The speaker of the Commons, John Bercow, has made himself unpopular (again) with a number of Tory MPs for announcing that he will not allow Donald Trump to address the Commons if and when he makes a state visit to the UK later this year. That he is has been invited as soon as he took office is a scandal; previous US presidents who made state visits did so after years in office. But Tory MPs insist that he has broken with convention by taking a ‘partisan’ view rather than maintaining neutrality or (as where there is a tie) voting with the government, and that maintaining relations with the “democratically elected leader of our closest ally” is vital.
The fear in the line the Tories are taking in cosying up to Trump is obvious: Britain is about to take a leap in the dark and once we have isolated ourselves from Europe, Trump and Putin become the nearest things we will have to friends in the world. Ever since 9/11, British leaders have treated angry and volatile US presidents like angry gods to be appeased at all costs. It is clear that they are doing this as a display of subservience, not because they really want to honour him. And I would dispute the suggestion that the Americans are really our ‘closest ally’ anyway; that title should surely go to our neighbours, who allow British citizens to freely live and work there. The US does not.

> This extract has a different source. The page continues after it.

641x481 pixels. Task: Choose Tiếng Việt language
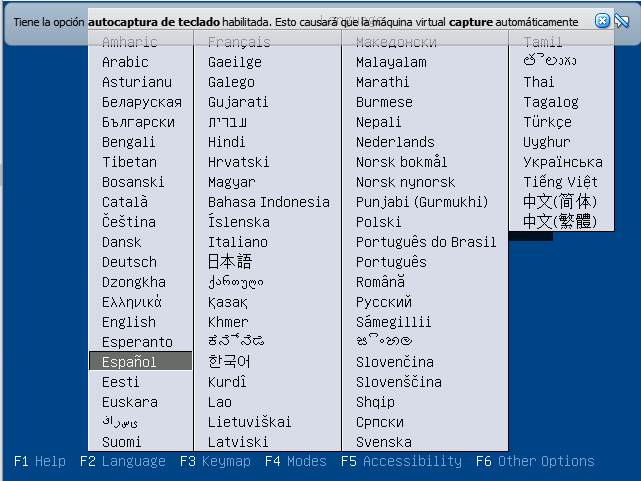click(x=560, y=182)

Many are calling Bercow a hypocrite for refusing to allow Trump to address Parliament but allowing some outright dictators such as the Chinese leader Xi Jinping. The difference is that Xi never claimed to be anything other than the leader of a Communist state; he governs as part of the system he inherited from his predecessors. Trump is introducing the characteristics of fascism and tyranny to what was previously a representative democracy with at least nominal respect for the rule of law (though some citizens did not enjoy it fully). A ruler who threatens a democracy is not comparable to one who never claimed to believe in or practise democracy, at least as it is known of here.
The issue which should prevent Trump from addressing Parliament is not his view on the Trans-Pacific Partnership or even immigration. It is his attitude to — his contempt for — the rule of law both before and after his election; his attack on law-abiding legal immigrants designed to appeal to his ignorant voter base, and the threatening language he used towards the judiciary when they frustrated him. Surely, the idea of the rule of law is what peace as we know it is founded on; people’s freedom from capricious expulsion or imprisonment. Until Trump learns to respect this, he has no business addressing any parliament in any democracy.